À cet égard, les conséquences de la réforme de 2010, qui a repoussé à 62 ans l’âge légal de départ, sont parlantes. En 2019, six ans après ce report, la Cour des comptes a constaté une hausse de 800 millions d’euros du coût annuel des arrêts maladie, dont elle attribue une large part au report en question.
Le mois dernier, une étude du Conservatoire national des arts et métiers (Cnam) a confirmé ce phénomène : le report de l’âge légal de départ à 62 ans a provoqué une augmentation significative de la fréquence des arrêts maladie.
Il faut donc prendre en charge la pénibilité et adapter les postes. Or, en la matière, presque tout reste à faire. Vous avez supprimé la prise en charge de quatre facteurs de pénibilité, et vous ne les rétablissez même pas tous !
Par exemple, au lieu de balayer la question, complexe, des agents chimiques dangereux, il faudrait au contraire mener un vrai travail sur les activités responsables d’émissions d’aérosols dangereux, sur le fondement des nombreuses bases de données existantes.
Il faut même aller plus loin : réserver les postes les moins pénibles aux salariés les plus âgés, favoriser le recours effectif au compte professionnel de prévention, qui n’est mobilisé que par 6 personnes éligibles sur 1 000, et prévenir les risques divers – mener, en somme, une politique de prévention ! Un tel effort s’est révélé payant dans les pays qui ont déployé des moyens en ce sens.
Mais le virage de la prévention amorcé au mois de novembre dernier a percuté le mur de Bercy. Ce texte n’est pas une loi de finances sociales, c’est une loi de Bercy !

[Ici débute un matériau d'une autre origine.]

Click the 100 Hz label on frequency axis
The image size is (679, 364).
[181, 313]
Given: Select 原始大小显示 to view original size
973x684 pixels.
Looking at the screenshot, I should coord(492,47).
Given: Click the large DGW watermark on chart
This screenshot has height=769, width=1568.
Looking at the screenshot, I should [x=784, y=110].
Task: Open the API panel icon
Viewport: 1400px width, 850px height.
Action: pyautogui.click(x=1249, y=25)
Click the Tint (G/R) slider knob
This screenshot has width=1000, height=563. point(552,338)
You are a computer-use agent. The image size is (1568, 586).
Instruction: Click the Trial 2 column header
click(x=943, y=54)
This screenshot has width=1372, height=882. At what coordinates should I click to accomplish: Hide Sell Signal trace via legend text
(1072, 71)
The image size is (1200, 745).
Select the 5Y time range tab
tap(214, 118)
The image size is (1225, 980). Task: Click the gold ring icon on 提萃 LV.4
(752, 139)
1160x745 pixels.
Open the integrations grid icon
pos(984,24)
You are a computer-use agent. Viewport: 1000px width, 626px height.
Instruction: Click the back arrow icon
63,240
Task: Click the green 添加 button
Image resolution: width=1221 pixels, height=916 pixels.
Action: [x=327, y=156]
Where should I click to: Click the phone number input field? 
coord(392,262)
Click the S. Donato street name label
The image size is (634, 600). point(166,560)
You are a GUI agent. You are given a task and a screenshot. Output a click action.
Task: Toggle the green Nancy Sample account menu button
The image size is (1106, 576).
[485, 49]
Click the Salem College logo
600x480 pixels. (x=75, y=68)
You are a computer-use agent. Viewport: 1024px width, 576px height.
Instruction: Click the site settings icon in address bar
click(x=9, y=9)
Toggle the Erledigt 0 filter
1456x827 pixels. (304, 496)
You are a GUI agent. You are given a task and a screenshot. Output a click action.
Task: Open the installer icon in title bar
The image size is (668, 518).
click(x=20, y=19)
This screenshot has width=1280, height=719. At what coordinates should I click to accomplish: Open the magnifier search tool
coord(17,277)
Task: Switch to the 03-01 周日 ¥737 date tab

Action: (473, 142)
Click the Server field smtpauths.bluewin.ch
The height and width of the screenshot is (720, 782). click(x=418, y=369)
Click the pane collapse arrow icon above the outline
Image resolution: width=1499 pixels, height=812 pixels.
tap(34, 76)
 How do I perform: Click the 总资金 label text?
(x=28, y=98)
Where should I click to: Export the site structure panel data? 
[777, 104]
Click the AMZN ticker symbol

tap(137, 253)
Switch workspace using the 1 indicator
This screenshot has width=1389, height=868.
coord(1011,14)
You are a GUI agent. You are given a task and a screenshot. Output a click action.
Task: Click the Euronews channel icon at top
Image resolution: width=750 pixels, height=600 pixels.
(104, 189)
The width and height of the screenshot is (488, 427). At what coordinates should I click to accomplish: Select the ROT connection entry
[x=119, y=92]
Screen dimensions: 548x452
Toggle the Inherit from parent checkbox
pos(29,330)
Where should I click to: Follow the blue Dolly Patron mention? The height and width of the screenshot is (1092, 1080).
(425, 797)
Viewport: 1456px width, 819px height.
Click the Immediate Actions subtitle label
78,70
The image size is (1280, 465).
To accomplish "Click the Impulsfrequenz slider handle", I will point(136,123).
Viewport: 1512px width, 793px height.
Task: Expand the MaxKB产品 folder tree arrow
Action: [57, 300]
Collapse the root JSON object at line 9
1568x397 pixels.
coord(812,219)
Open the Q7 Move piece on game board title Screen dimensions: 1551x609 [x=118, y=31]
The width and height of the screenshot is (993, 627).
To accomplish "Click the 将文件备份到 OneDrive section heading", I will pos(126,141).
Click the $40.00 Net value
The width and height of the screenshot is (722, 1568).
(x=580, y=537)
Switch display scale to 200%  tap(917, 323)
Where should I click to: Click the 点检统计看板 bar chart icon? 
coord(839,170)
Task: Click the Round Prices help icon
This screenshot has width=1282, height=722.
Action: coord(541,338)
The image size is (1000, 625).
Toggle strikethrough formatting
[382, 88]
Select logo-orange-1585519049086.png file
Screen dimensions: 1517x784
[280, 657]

Les Français, eux, ont tout compris. Cette réforme financière, vous voulez l’imposer à leurs dépens. Dans les petites villes, sur tout le territoire, messieurs les ministres, ce sont des personnes qui travaillent, souvent pour peu de revenus, qui se révoltent. Ce ne sont pas des inactifs ! Il est temps de les écouter, avant que le sourd ressentiment qui traverse le pays ne porte d’autres conséquences.
Nous avons élu un chef de l’État pour qu’il fasse barrage à l’extrême droite, pas pour qu’il défende un projet qui ajoute du carburant au moteur de celle-ci.